Stand the jam jars in a large saucepan and carefully add enough water to the saucepan (in bain marie style) so that the water comes to about a third of the way up the jars.

As you can see in the photo below, I've used a range of different reds for my self-striping yarn.

So begin by turning the hob on underneath the saucepan, on a low to medium heat at first.

Then, after gently squeezing all of the excess water out of your yarn, you can start to add it to the jars. I added a length to the first of the jars until no more would fit, and then I began to fill the next jar with yarn and so on until all the yarn had been covered in dye.

To achieve this, I ended up needing four jars full ...

Where the yarn stretches between the jars, make sure you dunk the undyed yarn under the dye solutions to ensure that you don't leave gaps of white between the different containers.

I used my fingers for this and later realised that it would have been much better to wear some rubber gloves!

Monitor the heat setting on your hob so that you bring the water in the saucepan up to a fast simmer.

And as if by magic you will see the water in the jam jars turn clear (and sometimes a little milky).

Try not to prod and poke the yarn too much.

I left my yarn on the heat for between 20 mins to half an hour, double checked that all the dye had been taken up by the yarn and then turned the hob off.

The temptation here is to want to see it straight away, but the key is to leave it cool without touching it.

The rule is to leave natural wool until it's completely cool before rinsing, and superwash wool until the water is cool enough to touch.

Try to use water that is a similar temperature to the water you've just taken the yarn from to do your rinse, so that you don't shock the fibers and felt them.
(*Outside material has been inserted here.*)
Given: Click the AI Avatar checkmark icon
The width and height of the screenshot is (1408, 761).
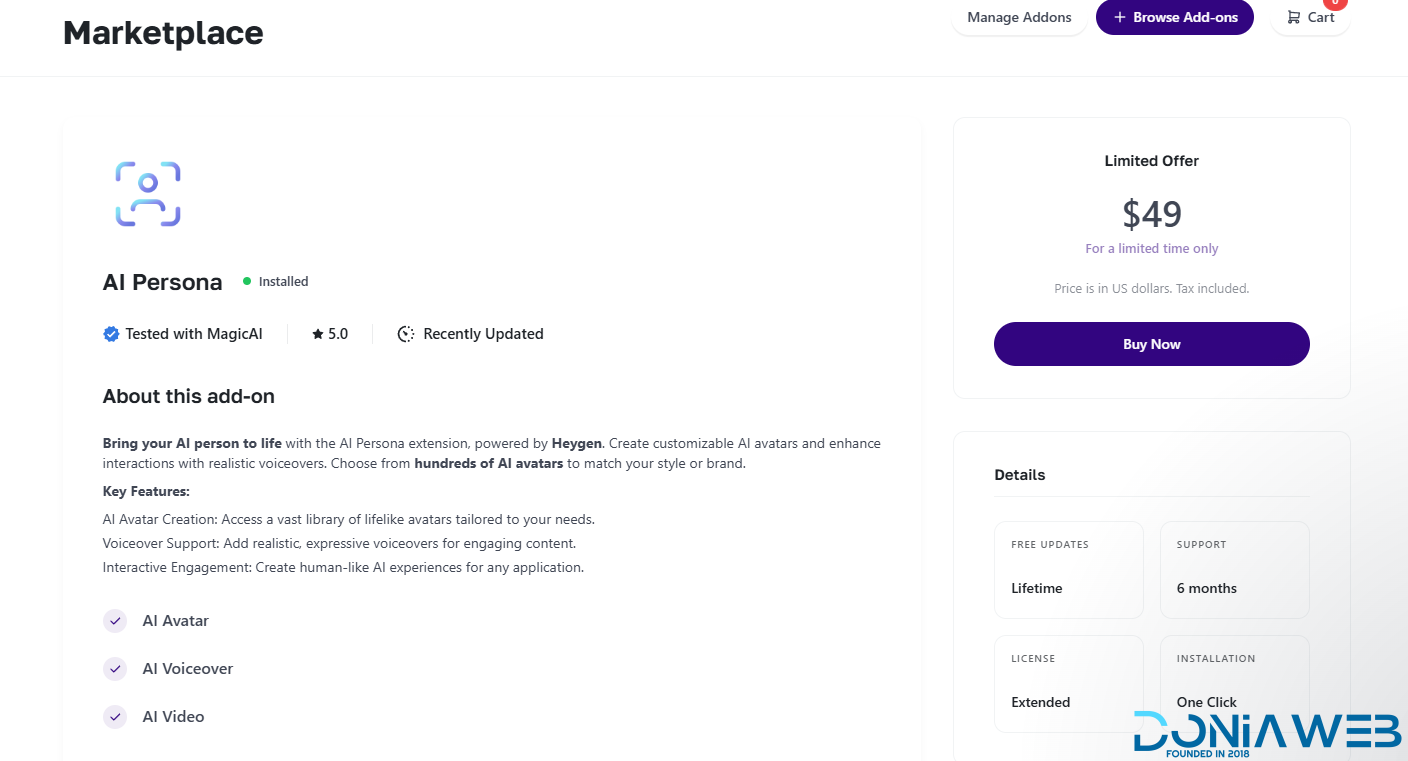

Add a little drop of detergent and let soak for a little while. Try not to agitate the yarn, but use a gentle action.

Squeeze (don't wring) the water away from the yarn. Roll it up in a dry towel, stand on it, using your body weight to press out any extra water.

Then hand your new yarn somewhere warm, but away from direct sunshine, to dry fully.

Once dry, you need to place your yarn back over the chair backs at as far away it takes to achieve taughtness in the yarn lengths. By eye, untwist the loop of yarn so that the strands are as parallel as you can get. Then carefully cut away the ties you made with acrylic yarn, which should still be a white colour and easy to see.

Then by hand, wind the yarn into a ball, untangling where necessary as you go.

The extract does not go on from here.